SparkFun will be there hosting a hands-on e-textiles workshop every day as well as number of great talks and demos. Epilog Laser will be showing off their gear for all the hobbyists to drool on while Texas Instruments will be doing new product trainings as well as giving away free product samples, cupcakes and coffee :) The list of participants goes on, so drop by and check it out.
Stage Two is a one-day event taking place between 2PM and 6PM on Sunday, March 9th at Pincer Terrace of The Long Center, focusing on consumer electronics industry. This one is a series of 5-minute lightning talks by who's who of new hardware startup scene (Pebble, Sphero, Grant St., Dragon Innovation...) mixed with a lot of SXSW-style afternoon drinking, tacos and live music.
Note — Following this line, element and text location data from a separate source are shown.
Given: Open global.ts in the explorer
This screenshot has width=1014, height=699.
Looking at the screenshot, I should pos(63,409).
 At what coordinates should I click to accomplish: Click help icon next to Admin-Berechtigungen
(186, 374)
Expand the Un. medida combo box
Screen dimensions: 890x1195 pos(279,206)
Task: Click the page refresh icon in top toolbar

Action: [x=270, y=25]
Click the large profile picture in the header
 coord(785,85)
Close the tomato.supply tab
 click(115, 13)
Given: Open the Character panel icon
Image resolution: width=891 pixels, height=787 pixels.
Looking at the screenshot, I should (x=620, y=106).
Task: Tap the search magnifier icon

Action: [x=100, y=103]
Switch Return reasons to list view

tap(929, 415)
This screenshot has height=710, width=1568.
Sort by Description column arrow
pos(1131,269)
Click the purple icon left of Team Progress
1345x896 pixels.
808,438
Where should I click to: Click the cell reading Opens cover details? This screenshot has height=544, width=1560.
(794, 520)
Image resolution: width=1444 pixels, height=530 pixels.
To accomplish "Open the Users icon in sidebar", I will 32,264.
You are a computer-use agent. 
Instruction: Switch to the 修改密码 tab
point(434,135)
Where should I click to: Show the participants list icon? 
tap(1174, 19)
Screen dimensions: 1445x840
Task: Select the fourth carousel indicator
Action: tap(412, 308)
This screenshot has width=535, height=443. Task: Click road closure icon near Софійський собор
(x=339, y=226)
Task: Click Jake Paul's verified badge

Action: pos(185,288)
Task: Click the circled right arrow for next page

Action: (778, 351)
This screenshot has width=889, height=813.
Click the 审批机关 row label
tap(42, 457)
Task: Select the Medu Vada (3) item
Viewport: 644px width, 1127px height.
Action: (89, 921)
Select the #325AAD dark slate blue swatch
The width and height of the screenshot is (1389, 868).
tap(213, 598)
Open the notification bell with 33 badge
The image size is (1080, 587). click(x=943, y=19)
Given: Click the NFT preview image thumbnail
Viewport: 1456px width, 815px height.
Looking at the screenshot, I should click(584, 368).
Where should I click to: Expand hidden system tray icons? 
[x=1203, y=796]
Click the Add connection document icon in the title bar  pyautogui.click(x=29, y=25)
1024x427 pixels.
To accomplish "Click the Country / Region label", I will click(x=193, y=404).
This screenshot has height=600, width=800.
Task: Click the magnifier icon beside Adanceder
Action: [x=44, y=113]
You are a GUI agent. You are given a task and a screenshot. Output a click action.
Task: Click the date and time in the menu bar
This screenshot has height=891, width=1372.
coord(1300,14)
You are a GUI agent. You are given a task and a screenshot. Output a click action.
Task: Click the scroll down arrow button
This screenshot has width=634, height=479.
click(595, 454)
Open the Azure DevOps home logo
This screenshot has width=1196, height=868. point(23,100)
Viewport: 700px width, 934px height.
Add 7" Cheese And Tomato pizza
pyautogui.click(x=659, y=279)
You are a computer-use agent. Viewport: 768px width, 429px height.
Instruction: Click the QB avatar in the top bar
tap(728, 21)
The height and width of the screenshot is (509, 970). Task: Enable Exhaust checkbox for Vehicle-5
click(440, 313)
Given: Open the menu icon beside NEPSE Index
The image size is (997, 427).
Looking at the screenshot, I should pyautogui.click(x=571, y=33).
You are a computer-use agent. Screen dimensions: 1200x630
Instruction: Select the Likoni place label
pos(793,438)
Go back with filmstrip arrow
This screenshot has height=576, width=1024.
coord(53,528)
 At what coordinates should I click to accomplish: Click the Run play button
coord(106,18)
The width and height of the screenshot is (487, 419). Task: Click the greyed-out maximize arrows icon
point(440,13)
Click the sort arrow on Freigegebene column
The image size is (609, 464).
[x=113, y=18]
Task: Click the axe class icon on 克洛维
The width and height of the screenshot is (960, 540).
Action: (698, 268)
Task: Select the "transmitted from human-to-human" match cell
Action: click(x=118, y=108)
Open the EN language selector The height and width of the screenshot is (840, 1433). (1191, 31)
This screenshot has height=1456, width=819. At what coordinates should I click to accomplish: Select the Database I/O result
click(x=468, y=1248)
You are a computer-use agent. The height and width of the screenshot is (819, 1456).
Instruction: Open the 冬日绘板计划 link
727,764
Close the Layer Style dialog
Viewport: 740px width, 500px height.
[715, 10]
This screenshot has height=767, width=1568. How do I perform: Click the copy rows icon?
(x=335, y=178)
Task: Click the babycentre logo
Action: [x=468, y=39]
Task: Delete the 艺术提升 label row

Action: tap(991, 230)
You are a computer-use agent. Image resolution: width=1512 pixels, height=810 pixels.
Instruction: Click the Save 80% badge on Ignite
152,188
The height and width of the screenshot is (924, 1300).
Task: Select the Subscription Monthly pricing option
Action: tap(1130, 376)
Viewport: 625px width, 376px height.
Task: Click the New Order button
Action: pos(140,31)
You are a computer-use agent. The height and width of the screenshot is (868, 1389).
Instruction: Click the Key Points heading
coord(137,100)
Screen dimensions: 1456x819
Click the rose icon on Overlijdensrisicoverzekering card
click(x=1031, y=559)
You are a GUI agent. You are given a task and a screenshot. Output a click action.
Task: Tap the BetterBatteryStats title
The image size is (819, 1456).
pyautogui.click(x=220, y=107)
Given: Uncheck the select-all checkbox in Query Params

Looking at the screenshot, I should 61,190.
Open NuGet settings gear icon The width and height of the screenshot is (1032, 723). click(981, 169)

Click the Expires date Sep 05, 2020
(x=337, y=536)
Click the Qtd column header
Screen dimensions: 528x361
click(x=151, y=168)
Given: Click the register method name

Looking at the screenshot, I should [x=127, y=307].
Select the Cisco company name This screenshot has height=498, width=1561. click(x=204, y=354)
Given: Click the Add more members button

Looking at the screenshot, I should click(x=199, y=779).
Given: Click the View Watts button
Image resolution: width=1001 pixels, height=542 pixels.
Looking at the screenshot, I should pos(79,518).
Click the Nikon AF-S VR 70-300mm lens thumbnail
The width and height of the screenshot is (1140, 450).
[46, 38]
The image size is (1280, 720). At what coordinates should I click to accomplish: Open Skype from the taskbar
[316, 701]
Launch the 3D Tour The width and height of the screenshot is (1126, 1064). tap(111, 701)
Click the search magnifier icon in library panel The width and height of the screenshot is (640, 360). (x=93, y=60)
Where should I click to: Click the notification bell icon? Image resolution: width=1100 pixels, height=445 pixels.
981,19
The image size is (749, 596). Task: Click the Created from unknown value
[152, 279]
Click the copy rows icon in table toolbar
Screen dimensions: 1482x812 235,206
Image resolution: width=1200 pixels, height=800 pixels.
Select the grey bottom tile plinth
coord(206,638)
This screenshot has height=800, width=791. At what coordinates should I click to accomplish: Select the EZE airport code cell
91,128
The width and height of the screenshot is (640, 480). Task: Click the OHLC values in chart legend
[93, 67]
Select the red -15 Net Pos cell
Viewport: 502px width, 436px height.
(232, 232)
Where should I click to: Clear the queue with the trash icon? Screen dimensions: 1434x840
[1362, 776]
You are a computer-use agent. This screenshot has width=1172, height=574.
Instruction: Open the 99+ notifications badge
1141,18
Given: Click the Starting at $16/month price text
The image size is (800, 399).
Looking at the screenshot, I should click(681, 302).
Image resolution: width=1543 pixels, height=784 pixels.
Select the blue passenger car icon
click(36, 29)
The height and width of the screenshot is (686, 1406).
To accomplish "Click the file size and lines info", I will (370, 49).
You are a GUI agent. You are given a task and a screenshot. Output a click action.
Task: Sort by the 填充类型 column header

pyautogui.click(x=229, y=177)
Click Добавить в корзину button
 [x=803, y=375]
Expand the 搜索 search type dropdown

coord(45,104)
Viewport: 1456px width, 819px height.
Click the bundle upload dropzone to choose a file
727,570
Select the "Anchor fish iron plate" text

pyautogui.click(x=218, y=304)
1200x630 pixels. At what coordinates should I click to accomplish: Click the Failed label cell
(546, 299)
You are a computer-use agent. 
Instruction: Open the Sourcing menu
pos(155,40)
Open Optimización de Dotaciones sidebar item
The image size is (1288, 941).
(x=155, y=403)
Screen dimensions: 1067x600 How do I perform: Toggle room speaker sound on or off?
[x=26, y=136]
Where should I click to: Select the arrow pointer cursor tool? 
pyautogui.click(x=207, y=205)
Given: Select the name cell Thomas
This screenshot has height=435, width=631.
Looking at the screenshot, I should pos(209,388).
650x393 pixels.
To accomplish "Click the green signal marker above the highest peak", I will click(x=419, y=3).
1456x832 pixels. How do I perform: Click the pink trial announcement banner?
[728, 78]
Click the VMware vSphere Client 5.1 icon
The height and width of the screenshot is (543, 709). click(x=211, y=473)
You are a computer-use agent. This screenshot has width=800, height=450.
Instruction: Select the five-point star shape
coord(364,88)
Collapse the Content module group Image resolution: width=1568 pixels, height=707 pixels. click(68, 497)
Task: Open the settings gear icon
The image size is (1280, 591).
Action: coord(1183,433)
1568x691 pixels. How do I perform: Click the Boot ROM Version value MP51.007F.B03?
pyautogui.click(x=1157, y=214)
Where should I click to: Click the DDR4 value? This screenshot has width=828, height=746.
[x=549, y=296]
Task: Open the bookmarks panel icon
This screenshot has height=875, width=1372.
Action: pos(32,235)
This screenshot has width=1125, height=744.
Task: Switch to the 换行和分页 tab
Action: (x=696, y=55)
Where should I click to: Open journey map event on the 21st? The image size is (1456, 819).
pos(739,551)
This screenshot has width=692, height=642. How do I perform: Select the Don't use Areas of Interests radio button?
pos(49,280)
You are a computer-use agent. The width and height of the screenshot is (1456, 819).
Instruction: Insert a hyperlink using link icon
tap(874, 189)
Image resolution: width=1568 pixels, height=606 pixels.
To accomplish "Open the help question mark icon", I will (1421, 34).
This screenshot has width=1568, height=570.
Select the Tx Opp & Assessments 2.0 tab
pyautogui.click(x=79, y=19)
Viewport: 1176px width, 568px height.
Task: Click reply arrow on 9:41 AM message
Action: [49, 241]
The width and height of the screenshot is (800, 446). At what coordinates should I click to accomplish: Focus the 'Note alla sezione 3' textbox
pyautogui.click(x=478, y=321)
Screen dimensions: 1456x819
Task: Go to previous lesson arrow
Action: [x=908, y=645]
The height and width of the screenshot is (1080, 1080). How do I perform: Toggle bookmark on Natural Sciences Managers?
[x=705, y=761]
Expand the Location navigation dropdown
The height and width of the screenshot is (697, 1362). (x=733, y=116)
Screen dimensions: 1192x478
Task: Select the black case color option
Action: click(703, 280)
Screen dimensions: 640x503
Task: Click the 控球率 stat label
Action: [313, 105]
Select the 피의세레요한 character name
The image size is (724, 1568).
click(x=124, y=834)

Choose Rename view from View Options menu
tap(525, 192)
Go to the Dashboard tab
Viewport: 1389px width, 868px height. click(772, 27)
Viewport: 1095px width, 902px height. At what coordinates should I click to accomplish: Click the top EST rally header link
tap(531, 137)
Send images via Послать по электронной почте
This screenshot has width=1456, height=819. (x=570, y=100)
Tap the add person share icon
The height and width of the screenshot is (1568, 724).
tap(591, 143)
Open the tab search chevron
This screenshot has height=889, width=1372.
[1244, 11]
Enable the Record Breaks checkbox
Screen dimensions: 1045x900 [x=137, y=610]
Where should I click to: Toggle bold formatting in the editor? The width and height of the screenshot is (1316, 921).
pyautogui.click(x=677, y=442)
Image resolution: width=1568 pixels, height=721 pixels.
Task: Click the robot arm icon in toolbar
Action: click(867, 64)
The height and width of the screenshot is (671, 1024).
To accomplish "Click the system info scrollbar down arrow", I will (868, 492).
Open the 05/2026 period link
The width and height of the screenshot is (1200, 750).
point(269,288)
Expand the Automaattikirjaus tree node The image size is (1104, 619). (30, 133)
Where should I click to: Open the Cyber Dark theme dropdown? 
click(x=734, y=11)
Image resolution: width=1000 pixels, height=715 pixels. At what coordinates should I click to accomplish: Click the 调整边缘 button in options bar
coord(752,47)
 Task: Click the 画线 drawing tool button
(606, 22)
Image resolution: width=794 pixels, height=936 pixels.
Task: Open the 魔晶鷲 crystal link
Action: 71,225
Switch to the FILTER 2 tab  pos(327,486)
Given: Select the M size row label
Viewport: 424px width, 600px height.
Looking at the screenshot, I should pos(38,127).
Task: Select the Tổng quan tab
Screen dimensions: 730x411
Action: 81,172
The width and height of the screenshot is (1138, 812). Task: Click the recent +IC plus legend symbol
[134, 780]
Complete list of speakers is listed on the event page.
Talks are the heart of SXSW. Though we can spend all day being cynical about the motivational crap that sometimes goes on there, some of the talks are truly spectacular and make the whole thing worthwhile. Here are some that might be of interest to the hardware crowd :
- Hardware Isn't Hard, It's Complicated - two and half hour long in depth look at all of the hardware product development stages.
- Why Software Companies Should Care About Hardware - general talk about challenges and opportunities in creating successful hardware
- Exploring the Future of Virtual Reality with Oculus - everyone loves Oculus VR. This is the chance to grill the core team with all of your questions
- Open Source Licences for Makers & Humans - licenses matter, especially with Open Hardware. This seems like a good forum to talk about it
- Democratizing the Internet of Things is An Urgency - Aayah Bdeir is going to talk about various issues related to ongoing explosion in IoT.
- The Complete Hardware Crash Course - workshop on creating the fully functional device using Firefly Open Source Wearable/IoT platform.
- Elevating Everyday DIY to the Tech Level - TI is hosting a 4-hour workshop on building a special 3D printer using DLP development kits and MCU LaunchPad.